Por isso, quando o lado que valoriza mais as interações por rede não tem essa demanda atendida, ele fica frustrado. Dayana Trindade, 30, por exemplo, nunca gostou muito de publicar sobre sua vida nas redes. “Ouço que sou muito misteriosa”, brinca. Apesar de ela não achar que isso seja um problema, sua discrição já causou problemas com ficantes. “Teve uma menina que disse que desconfiava de mim, que eu só podia estar saindo com outras pessoas já que não publicava muito o que eu fazia nas redes.”

Nesses impasses, Yuri Busin aconselha a tônica que deveria ser de todos os relacionamentos: o diálogo. “É preciso colocar na mesa as demandas, as dúvidas que cada um tem, e tentar descobrir um meio-termo, que atenda ambos os lados.” Impor que sejam publicadas fotos ou que não haverá nenhum registro do namoro online não é uma boa solução. “Até porque a foto pode estar lá no Instagram, mas os problemas persistirem.”

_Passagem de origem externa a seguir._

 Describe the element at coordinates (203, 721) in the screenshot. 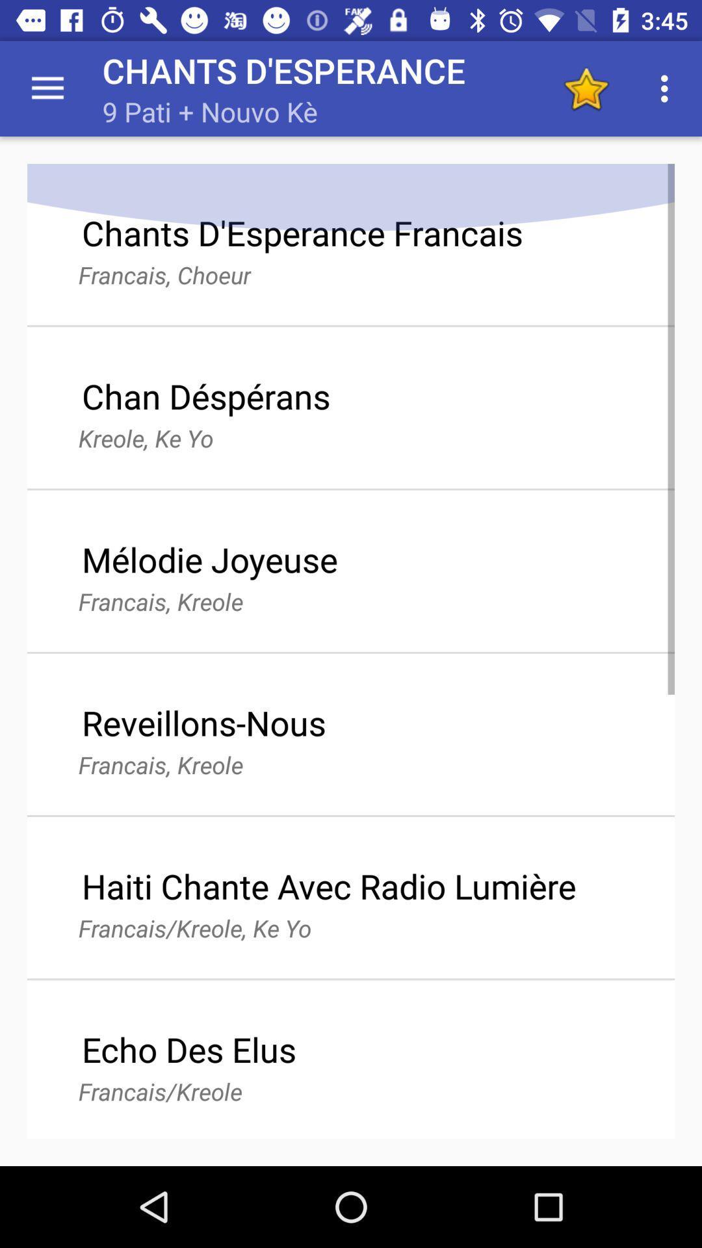

I see `the reveillons-nous` at that location.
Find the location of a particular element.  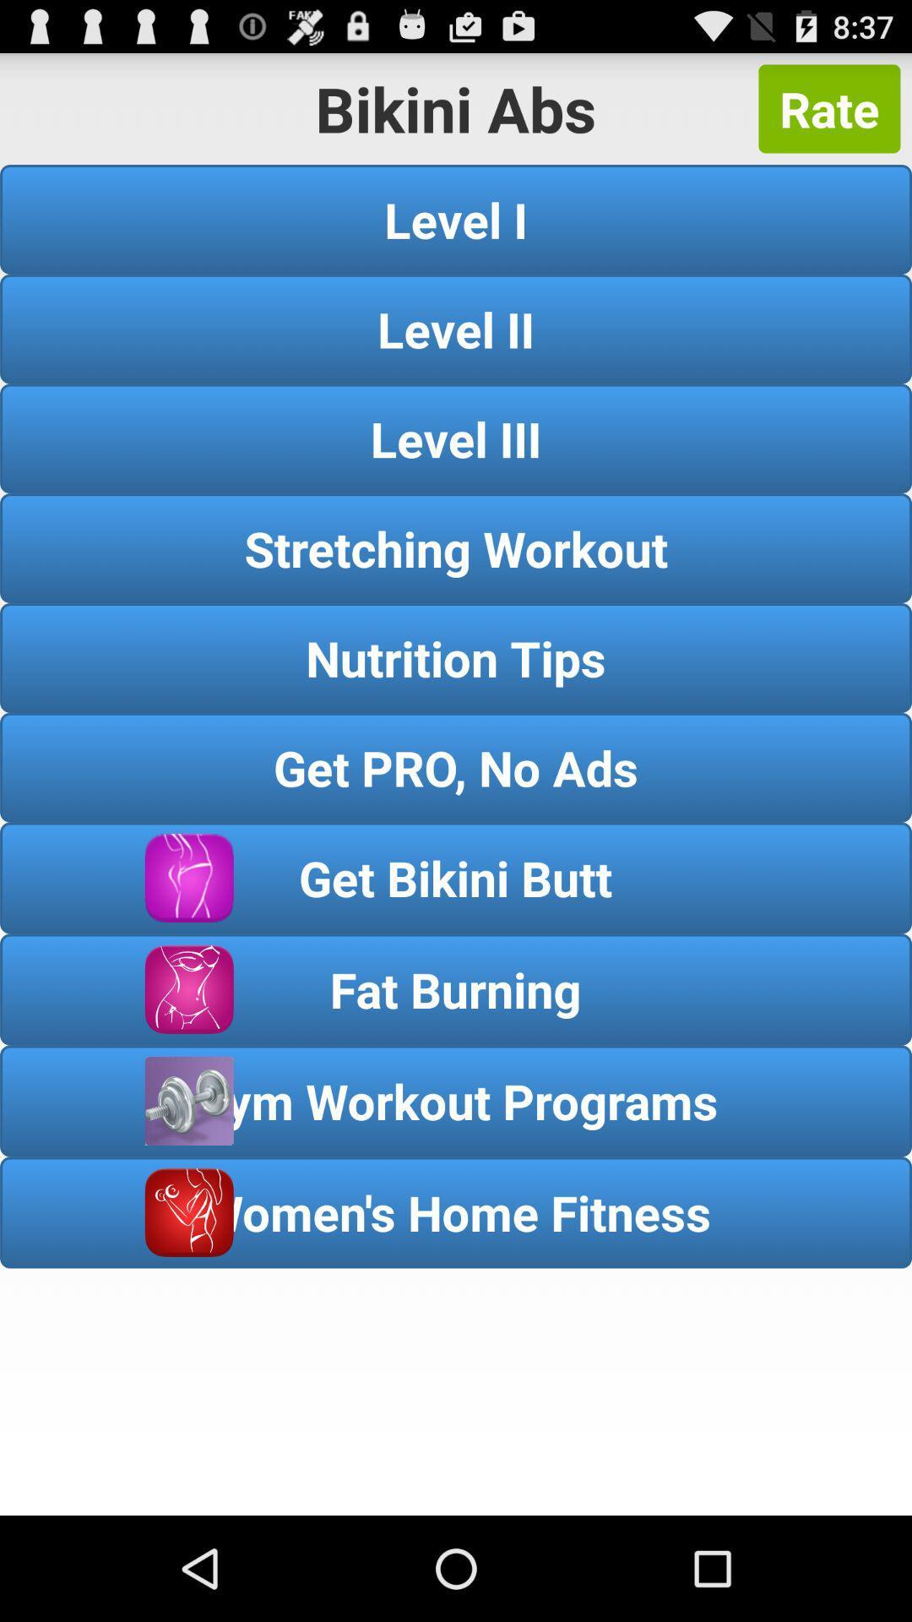

item above the nutrition tips is located at coordinates (456, 548).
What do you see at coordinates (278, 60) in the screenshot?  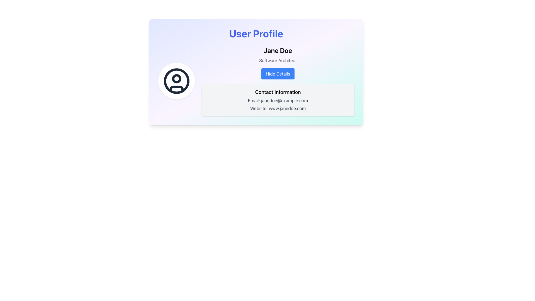 I see `the text label displaying 'Software Architect', which is center-aligned beneath the name 'Jane Doe'` at bounding box center [278, 60].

Mas não há dúvidas que há pessoas discretas porque estão aprontando. O que difere alguém que não quer “te assumir” de um indivíduo discreto é como a pessoa age com você em vários âmbitos do relacionamento. “Se vocë percebe que não é uma prioridade, que ele nunca está disponível para você inclusive emocionalmente, para ouvir o que você sente, quer dizer que ele pode não estar na sua mesmo”. complementa Busin.